Texto extraído.
• • • • • • •
Doña Concha se encargaba de preparar las tres comidas de lunes a viernes. Los fines de semana, cuando se iba de descanso, comíamos lo que nos ella nos dejaba preparado, lo que se ajustaba con algo que mi mamá nos preparaba, como esos hichintal envueltos en huevo con recadito frito que ahora añoro; o los huevos revueltos con tomate con los que mi papa salía a batear en casos de necesidad. Admito que esperábamos con ansia los fines de semana pues sabíamos que a falta de cocinera, podíamos pedir comida chatarra o algunos gustitos, especialmente un par de piernitas de ese pollo tan guatemalteco como tú.
Prefería sin embargo cuando salíamos a comprar tostadas, rellenitos de plátano y atol de elote a la Iglesia de Esquipulitas, donde nos sentábamos a la sombra de esa ceiba tan característica de la calle Mariscal; o al final de la Avenida de las Américas, en la Plaza Berlín, viendo aterrizar los aviones, pescueceando para ver a los amantes darse besos de melcocha. Así, aparte de ayudar a cocinar en días festivos, sobre todo para Navidad envolviendo los tamales o ayudando a mis tías a preparar galletas para la Noche Buena, no era la clase de “educación para el hogar” en bachillerato, esa que debía prepararnos para ser buenas amas de casa, la que me proporcionaría algún incentivo culinario. Yo prefería irme de capiuza y sentarme a charlar con mi amiga frente al busto de Dante Alighieri, en una plazuela escondida en las calles arboleadas de la zona diez, envidiando a mis compañeros de clase pues ellos sí que aprendían algo práctico e interesante en la clase de “artes industriales”.
Pero algunas cosas cambian para que no sigan igual. Y el itinerario inmigrante fuerza algunas veces a transgredir o renegociar territorios y espacios nunca imaginados, incluyendo los de la cocina. Los varones que viajan solos tienen que agenciárselas para cocinar u ocuparse de las labores domésticas por ellos mismos; y en las familias, todos tienen que aprender a colaborar más en las tareas domésticas pues la servidumbre está reservada para las familias muy adineradas. En mi caso, aprender a cocinar saludablemente se ha vuelto una prioridad, transformada en un pasatiempo terapéutico durante la inclemencia de climas extremos y un disfrute en las estaciones cálidas después de recorrer los pasillos del “mercado de los granjeros” con legumbres frescas y variadas.
• • • • • • •
Entradas guardadas

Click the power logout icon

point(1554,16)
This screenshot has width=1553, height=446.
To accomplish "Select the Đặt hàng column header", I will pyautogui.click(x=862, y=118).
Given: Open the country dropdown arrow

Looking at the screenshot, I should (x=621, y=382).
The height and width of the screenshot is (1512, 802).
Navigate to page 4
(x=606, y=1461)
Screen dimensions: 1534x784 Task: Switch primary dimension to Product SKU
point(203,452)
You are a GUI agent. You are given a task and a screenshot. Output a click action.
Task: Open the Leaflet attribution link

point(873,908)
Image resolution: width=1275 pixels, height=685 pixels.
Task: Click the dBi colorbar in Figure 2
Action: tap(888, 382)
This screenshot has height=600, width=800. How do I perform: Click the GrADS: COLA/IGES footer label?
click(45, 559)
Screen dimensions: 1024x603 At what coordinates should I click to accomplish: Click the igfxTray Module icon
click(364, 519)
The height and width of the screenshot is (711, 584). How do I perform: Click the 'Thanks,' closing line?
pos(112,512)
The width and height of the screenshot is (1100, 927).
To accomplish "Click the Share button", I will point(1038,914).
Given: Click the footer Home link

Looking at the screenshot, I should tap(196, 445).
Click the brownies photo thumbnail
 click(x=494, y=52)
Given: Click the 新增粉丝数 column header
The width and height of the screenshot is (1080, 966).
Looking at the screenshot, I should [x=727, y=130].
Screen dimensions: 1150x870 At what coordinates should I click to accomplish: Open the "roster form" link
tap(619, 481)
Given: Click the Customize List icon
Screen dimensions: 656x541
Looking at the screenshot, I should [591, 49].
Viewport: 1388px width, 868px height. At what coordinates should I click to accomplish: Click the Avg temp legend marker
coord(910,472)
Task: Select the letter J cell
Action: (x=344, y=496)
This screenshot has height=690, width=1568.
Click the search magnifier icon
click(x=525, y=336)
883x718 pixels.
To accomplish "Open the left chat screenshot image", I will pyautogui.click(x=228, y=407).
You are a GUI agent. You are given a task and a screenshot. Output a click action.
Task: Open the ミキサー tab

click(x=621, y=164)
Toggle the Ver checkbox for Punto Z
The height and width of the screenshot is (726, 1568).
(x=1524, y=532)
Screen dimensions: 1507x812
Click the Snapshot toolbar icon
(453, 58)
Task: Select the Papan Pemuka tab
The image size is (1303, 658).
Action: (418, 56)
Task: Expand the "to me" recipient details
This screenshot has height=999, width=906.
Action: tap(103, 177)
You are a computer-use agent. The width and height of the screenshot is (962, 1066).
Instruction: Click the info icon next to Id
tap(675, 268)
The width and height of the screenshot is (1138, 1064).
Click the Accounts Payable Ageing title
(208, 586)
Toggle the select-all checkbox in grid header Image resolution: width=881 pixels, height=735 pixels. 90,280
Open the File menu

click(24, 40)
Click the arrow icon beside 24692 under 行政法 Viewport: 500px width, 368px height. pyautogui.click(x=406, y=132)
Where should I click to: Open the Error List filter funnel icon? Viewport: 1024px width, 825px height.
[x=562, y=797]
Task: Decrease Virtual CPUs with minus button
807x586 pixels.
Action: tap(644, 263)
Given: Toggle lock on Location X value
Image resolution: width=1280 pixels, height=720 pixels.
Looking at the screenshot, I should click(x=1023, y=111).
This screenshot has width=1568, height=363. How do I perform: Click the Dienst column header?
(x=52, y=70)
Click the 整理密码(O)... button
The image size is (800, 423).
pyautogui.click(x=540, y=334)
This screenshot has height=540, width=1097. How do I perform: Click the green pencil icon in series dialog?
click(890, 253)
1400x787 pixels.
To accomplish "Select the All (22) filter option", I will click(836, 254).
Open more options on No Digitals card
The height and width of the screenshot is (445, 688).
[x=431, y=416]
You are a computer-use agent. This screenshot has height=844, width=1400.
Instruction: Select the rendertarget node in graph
• • • • • • •
Consignas del ejercicio.
1. Transcribe sin cambios el pasaje del texto extraído que va de "Pero algunas cosas" a "frescas y variadas.".
2. Según el texto extraído, ¿qué días de la semana se encargaba doña Concha de preparar las tres comidas?
3. Enumera lo que, según el texto extraído, salían a comprar a la Iglesia de Esquipulitas.
Trabaja únicamente con el texto extraído, sin recurrir al material.

Respuestas por consigna.
1.
Pero algunas cosas cambian para que no sigan igual. Y el itinerario inmigrante fuerza algunas veces a transgredir o renegociar territorios y espacios nunca imaginados, incluyendo los de la cocina. Los varones que viajan solos tienen que agenciárselas para cocinar u ocuparse de las labores domésticas por ellos mismos; y en las familias, todos tienen que aprender a colaborar más en las tareas domésticas pues la servidumbre está reservada para las familias muy adineradas. En mi caso, aprender a cocinar saludablemente se ha vuelto una prioridad, transformada en un pasatiempo terapéutico durante la inclemencia de climas extremos y un disfrute en las estaciones cálidas después de recorrer los pasillos del “mercado de los granjeros” con legumbres frescas y variadas.

2. De lunes a viernes.

3. Tostadas, rellenitos de plátano y atol de elote.